| The task |
Across the listing below, how many lines have the word "республиканский" in them? Provide only the number.

| Material for this task |

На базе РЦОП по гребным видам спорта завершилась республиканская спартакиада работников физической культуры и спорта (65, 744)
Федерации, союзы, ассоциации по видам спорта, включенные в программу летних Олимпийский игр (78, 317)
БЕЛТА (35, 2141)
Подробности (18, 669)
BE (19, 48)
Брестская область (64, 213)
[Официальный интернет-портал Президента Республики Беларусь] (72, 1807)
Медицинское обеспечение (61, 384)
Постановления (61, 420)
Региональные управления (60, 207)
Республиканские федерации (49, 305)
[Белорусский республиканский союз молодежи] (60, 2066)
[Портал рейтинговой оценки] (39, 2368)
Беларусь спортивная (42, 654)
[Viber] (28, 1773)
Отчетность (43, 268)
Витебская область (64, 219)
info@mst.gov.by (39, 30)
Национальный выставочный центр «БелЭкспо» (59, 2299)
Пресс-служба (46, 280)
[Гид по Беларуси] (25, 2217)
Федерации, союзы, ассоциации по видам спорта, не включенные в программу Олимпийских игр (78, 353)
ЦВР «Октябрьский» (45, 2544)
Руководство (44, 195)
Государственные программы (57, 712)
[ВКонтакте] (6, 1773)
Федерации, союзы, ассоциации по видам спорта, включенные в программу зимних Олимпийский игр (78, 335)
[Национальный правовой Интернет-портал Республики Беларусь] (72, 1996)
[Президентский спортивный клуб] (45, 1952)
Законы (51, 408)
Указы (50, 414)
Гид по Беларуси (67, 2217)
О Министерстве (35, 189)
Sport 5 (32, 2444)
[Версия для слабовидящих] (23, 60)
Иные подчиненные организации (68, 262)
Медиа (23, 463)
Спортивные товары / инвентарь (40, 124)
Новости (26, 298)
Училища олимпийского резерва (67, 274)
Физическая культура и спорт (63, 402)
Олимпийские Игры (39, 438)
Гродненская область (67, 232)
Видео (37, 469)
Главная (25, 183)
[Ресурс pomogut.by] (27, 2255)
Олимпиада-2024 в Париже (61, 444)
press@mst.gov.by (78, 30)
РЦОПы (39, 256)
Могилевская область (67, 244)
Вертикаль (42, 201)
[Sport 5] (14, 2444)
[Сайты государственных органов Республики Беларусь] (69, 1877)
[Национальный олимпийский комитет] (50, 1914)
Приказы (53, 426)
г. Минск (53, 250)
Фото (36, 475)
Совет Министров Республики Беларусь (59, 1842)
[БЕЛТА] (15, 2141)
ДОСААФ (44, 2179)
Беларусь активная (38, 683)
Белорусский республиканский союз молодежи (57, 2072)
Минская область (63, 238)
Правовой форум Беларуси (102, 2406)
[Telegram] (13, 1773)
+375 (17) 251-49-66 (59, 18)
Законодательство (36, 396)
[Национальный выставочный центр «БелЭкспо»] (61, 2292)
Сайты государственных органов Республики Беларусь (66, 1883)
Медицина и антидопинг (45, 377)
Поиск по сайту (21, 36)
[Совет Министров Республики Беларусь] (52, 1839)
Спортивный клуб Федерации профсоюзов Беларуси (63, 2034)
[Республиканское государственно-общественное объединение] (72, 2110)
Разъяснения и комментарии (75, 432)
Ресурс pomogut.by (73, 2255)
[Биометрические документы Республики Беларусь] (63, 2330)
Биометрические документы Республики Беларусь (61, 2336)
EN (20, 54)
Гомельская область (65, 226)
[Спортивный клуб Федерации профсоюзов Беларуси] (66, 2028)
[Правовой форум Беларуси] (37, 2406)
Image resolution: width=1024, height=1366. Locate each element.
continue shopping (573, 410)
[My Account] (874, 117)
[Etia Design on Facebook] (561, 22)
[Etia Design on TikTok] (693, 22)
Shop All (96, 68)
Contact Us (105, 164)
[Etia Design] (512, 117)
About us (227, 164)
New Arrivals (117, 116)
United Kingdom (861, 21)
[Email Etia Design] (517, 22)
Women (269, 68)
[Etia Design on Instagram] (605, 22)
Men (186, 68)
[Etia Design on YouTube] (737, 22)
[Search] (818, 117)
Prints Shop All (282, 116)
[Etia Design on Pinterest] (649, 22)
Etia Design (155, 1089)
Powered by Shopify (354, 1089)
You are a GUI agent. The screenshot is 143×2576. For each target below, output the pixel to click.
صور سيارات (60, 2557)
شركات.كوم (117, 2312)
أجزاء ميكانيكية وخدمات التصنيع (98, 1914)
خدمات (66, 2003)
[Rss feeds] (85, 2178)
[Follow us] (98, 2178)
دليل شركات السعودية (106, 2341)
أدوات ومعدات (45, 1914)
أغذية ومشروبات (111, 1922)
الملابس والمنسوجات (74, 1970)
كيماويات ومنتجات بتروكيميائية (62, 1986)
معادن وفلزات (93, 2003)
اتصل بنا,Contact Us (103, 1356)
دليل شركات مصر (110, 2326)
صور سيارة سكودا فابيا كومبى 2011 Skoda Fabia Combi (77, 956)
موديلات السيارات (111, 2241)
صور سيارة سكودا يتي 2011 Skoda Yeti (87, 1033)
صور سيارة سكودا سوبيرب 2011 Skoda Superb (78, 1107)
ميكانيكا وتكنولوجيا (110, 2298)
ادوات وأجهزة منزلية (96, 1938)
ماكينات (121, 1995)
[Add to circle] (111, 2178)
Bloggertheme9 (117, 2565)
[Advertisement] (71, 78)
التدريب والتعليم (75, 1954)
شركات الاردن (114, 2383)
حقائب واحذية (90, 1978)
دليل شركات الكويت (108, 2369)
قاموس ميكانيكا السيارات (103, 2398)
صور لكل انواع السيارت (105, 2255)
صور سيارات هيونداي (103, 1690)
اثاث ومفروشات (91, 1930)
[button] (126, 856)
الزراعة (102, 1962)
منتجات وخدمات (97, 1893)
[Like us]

| Exercise solution |
2